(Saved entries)
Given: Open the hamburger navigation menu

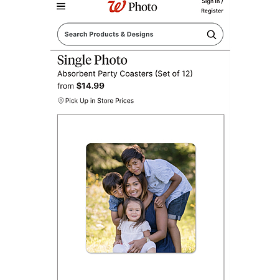Looking at the screenshot, I should (x=61, y=6).
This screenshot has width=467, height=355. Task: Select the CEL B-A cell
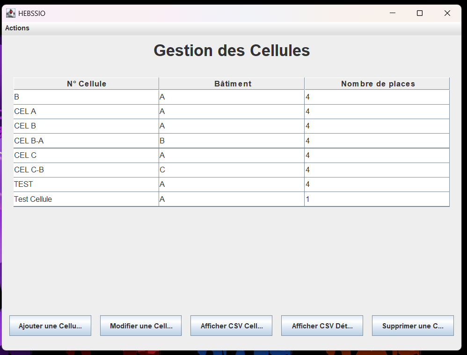29,141
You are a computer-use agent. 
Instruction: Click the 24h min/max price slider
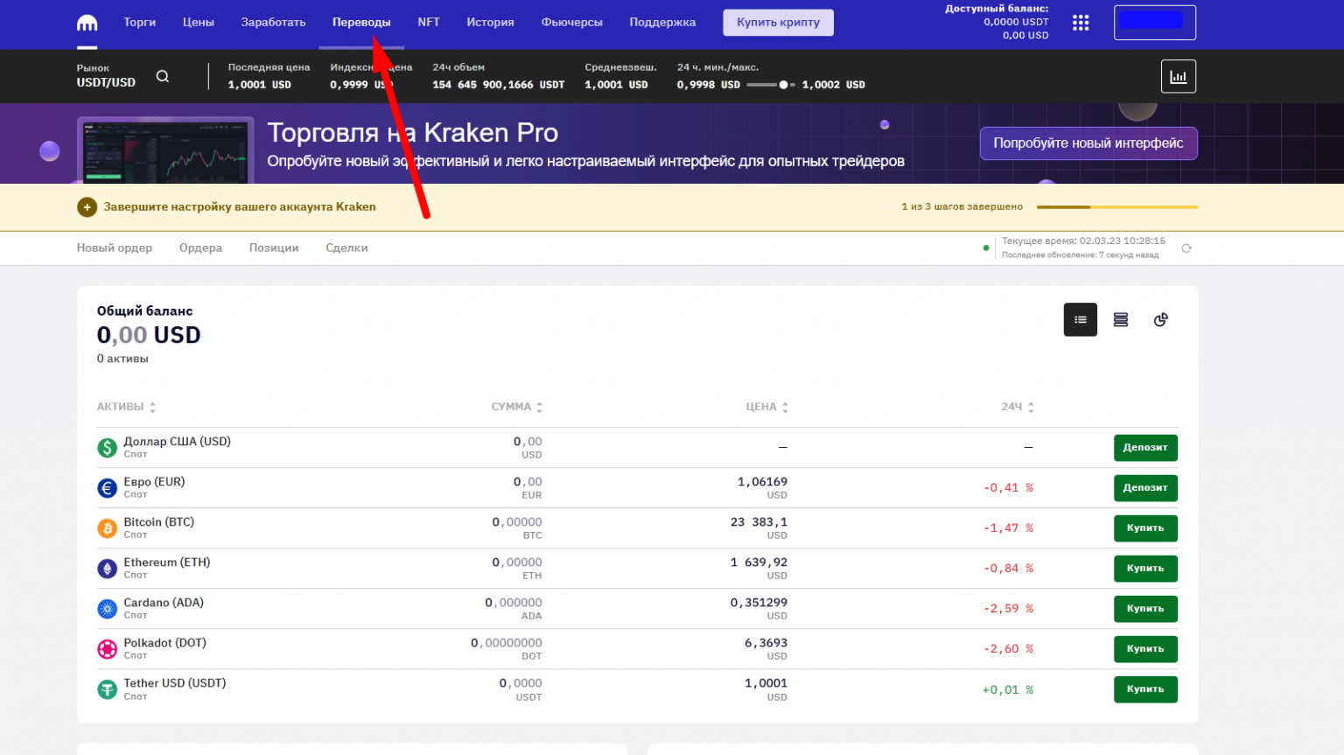point(770,85)
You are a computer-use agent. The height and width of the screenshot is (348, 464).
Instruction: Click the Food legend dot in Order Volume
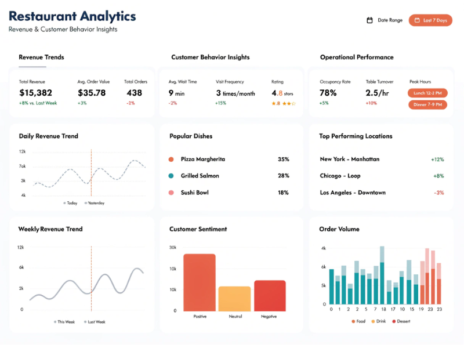pos(353,321)

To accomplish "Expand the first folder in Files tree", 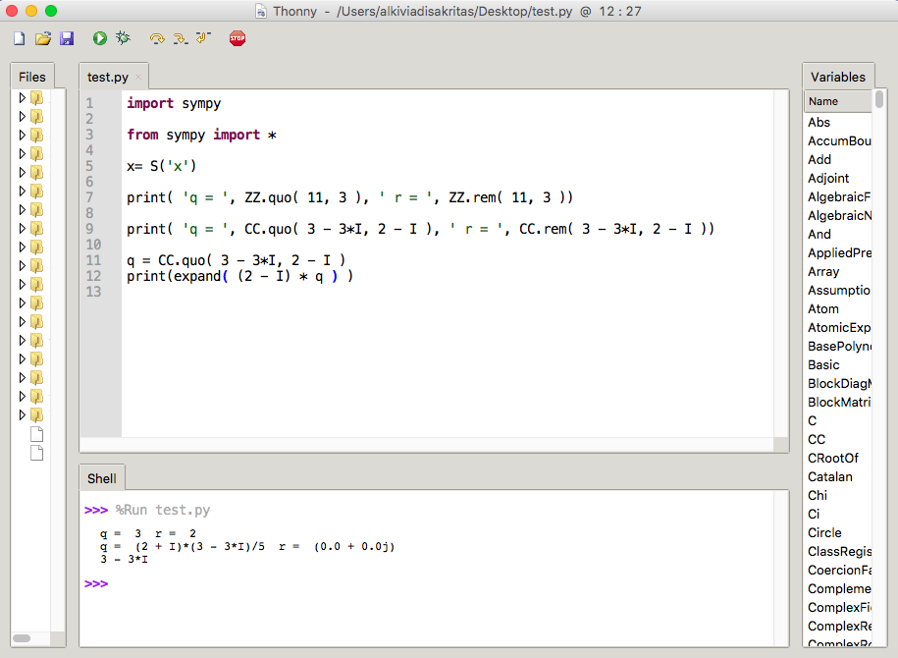I will point(22,98).
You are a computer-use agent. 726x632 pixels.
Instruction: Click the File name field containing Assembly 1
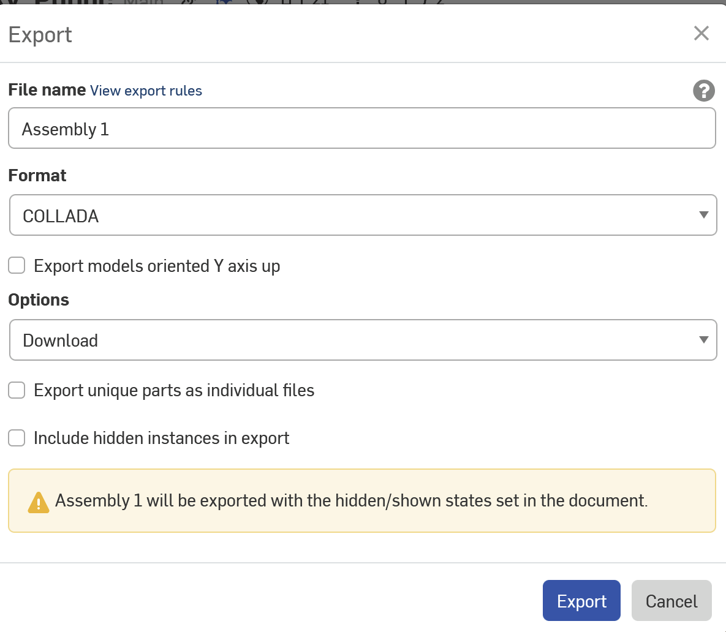pyautogui.click(x=361, y=129)
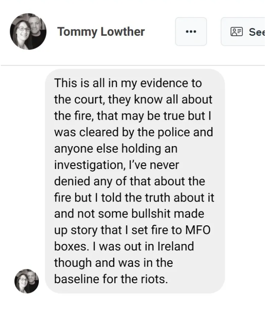266x310 pixels.
Task: Open the Tommy Lowther name link
Action: [101, 31]

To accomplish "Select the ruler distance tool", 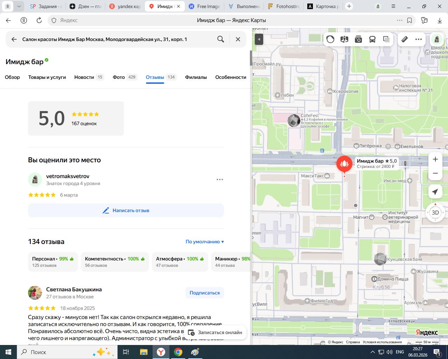I will [405, 39].
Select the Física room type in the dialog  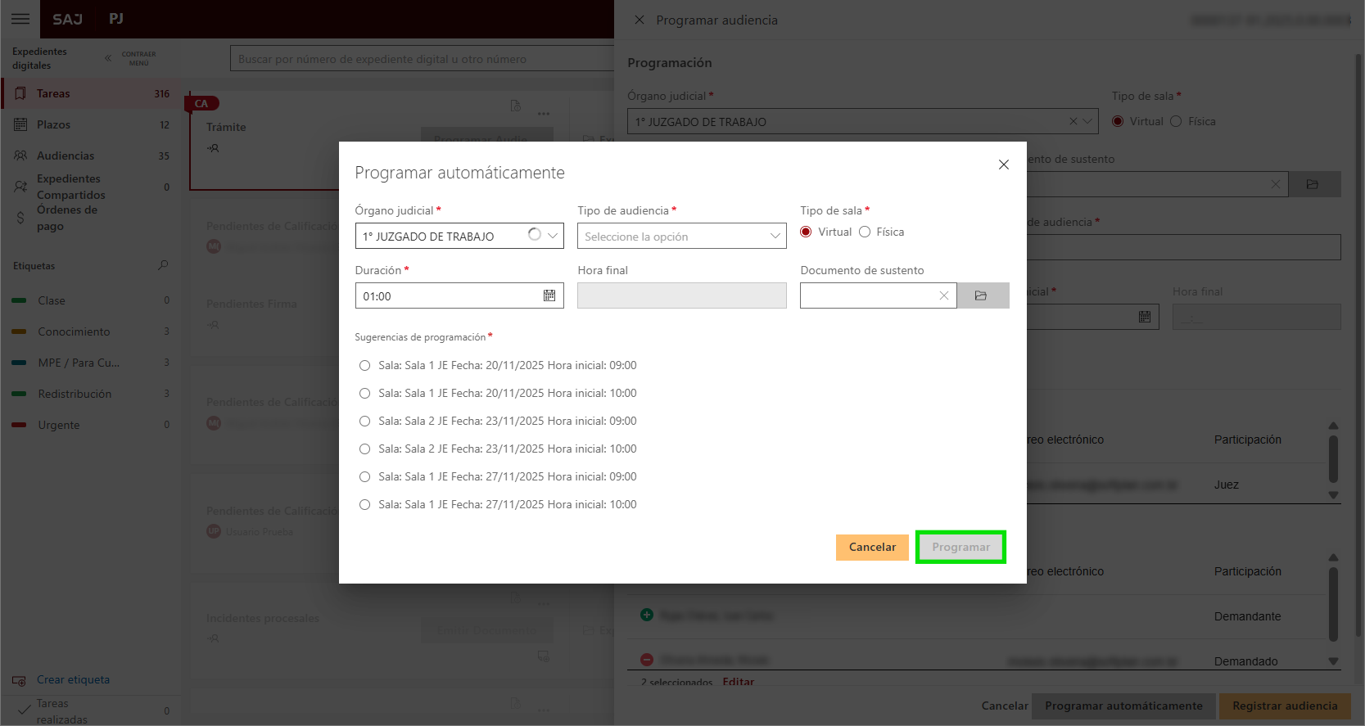865,232

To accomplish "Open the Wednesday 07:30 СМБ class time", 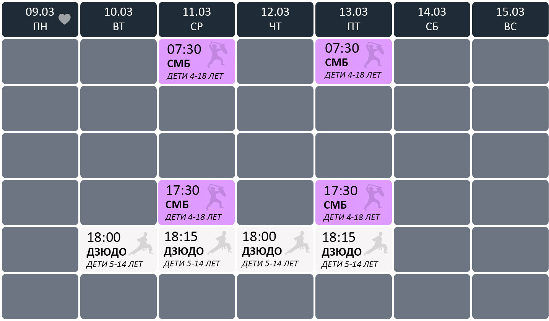I will (x=184, y=50).
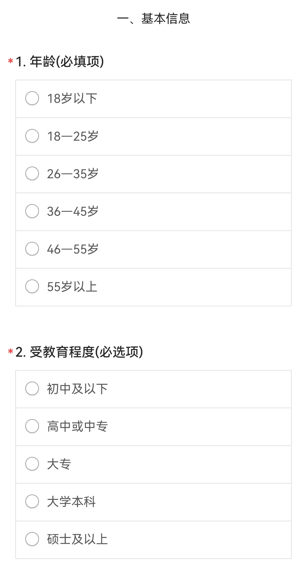Check the 硕士及以上 radio button
307x571 pixels.
(32, 539)
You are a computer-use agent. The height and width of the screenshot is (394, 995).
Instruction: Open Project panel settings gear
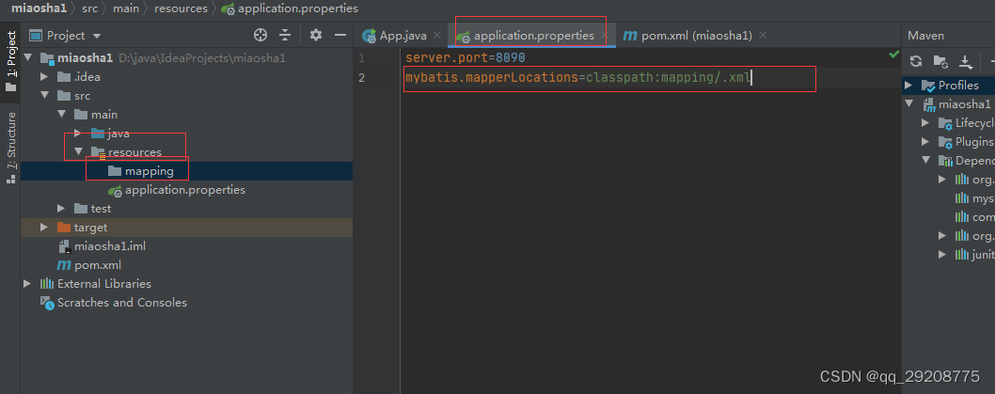(316, 35)
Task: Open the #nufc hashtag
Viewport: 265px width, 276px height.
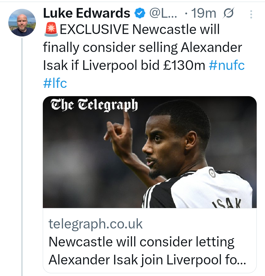Action: click(x=227, y=65)
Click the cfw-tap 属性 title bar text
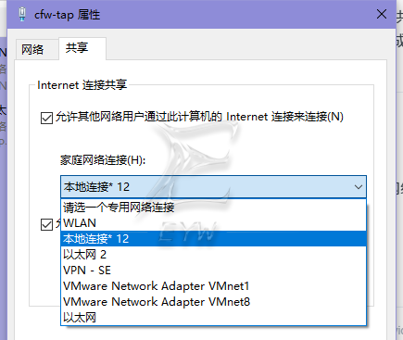The width and height of the screenshot is (403, 340). coord(67,15)
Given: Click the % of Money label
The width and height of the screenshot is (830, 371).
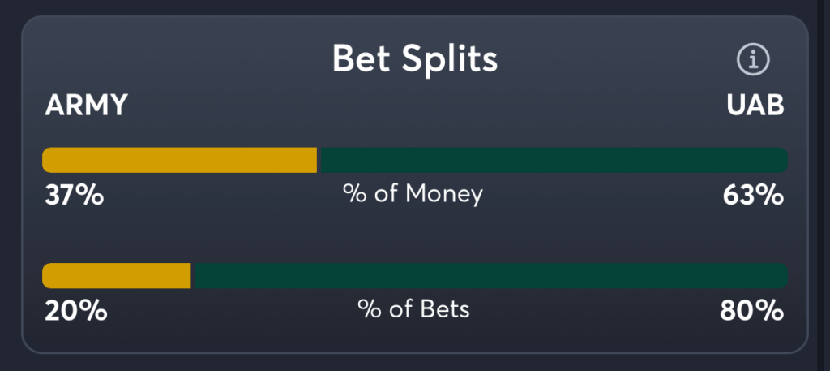Looking at the screenshot, I should (413, 194).
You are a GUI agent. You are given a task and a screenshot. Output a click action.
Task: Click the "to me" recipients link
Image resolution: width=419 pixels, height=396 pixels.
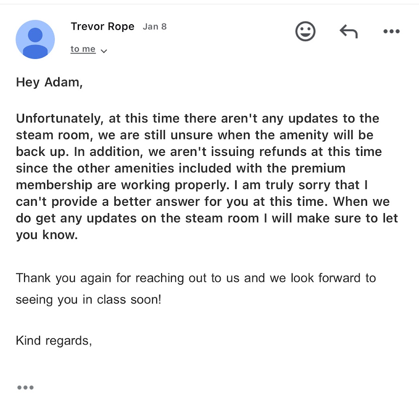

_What you have to do_. Among the entries above, locate the line with "The width and height of the screenshot is (830, 371)." and the line with "Task: Click the". Give those two lines and all lines between them again, exactly, leaving out the pictures.

_Answer to the problem_.
The width and height of the screenshot is (830, 371).
Looking at the screenshot, I should (413, 194).
You are a GUI agent. You are given a task and a screenshot. Output a click action.
Task: Click the "to me" recipients link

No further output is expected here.